### [Task directions]
For this exercise, reproduce each entry below exactly, excluding pictures.

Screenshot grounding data
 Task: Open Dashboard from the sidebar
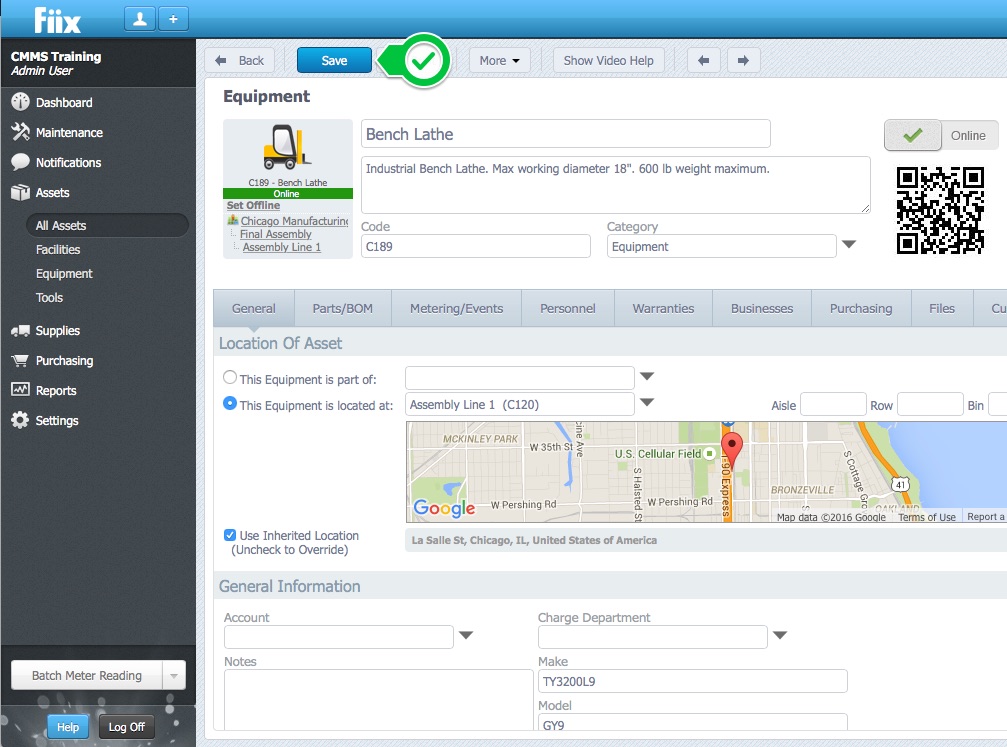click(64, 103)
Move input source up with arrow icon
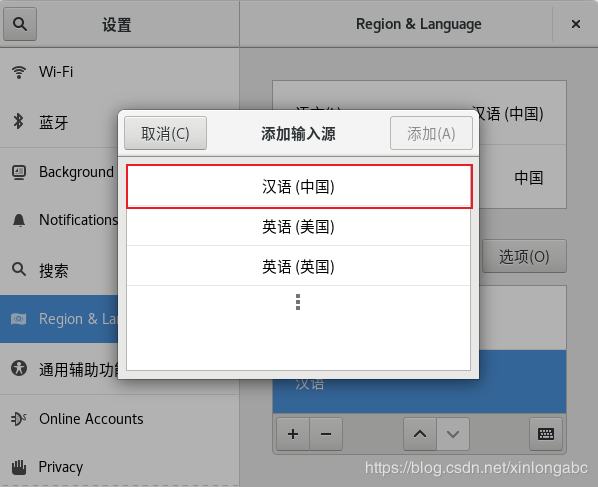 420,434
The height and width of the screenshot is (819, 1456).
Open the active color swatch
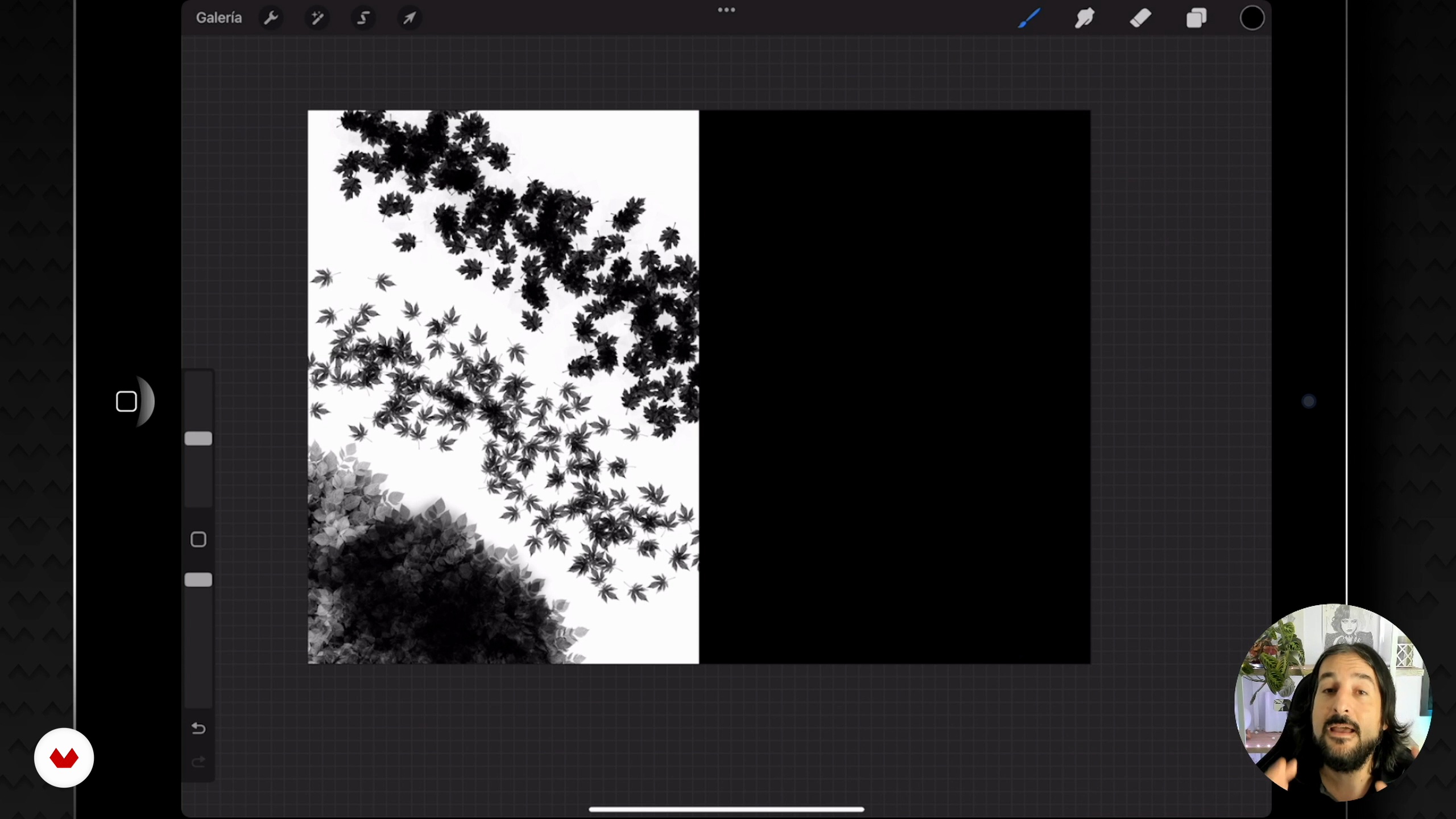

### [Written answer]
 Task: Open Dashboard from the sidebar
click(64, 103)
Move input source up with arrow icon
 420,434
The height and width of the screenshot is (819, 1456).
Open the active color swatch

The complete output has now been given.